I never did drugs. I was in a private Christian High School watching the metaphorical grass grow. I never even drank a beer.
I read this book in 1 day on a Saturday. I soared past all normalities. It was a ride of madness, not medication. Breaking through, not breaking down. Soaring into new, but old, skyways, not just “getting high”.
With no preconceptions, this book did not change my view of drugs or alcohol at all. I was straight-edge and thought they were all mind numbing escapisms from a dissatisfying world that needs to be explored and conquered by all, on a individual basis (especially the Hunter S. Thompsons of the world). But the era of this book is what came through.

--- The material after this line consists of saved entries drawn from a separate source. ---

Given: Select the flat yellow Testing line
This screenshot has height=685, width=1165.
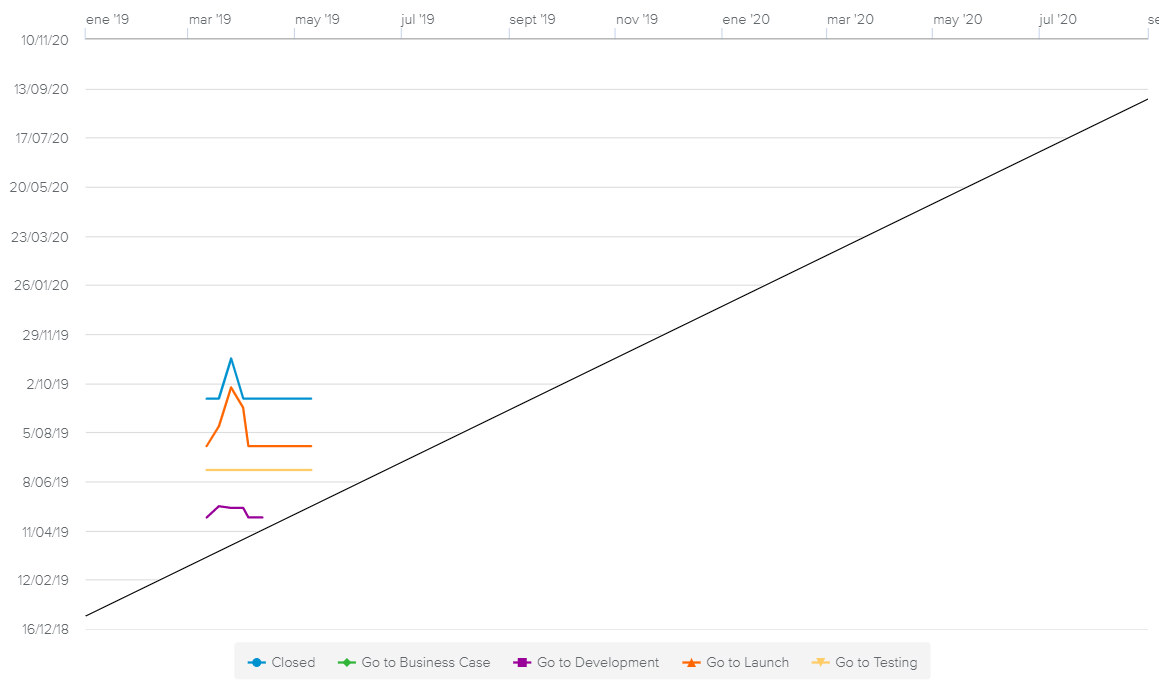Looking at the screenshot, I should [x=259, y=469].
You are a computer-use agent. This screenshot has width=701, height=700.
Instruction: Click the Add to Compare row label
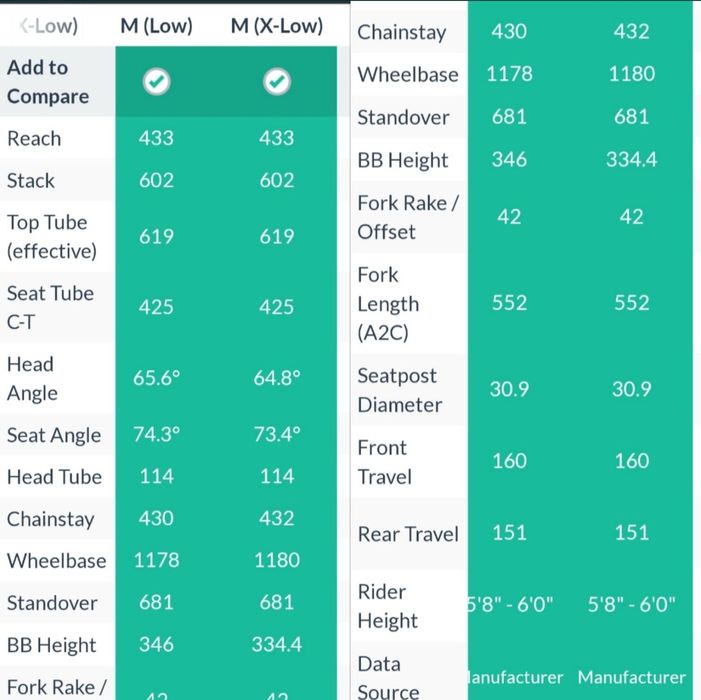48,82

Where both paradigms met, most unnaturally (as evident by “all the hippies you see now days”), and yet with all the energy of a new Ten Commandments for a generation hungry for social progress more than a Moral or Power change of it’s peers.
There is a quote toward the end of this book about the death of the hippie era, which is one of the most beautiful literary phrases I’ve ever read. And that is Fear and Loathing in Las Vegas. The documented DEATH OF THE 60s, the BIRTH of a new disillusionment in America’s youth, artists, and dreamers. Things were never meant to be so easy, complicated, or anything too serious really.
...or maybe that’s just the Peyote talking.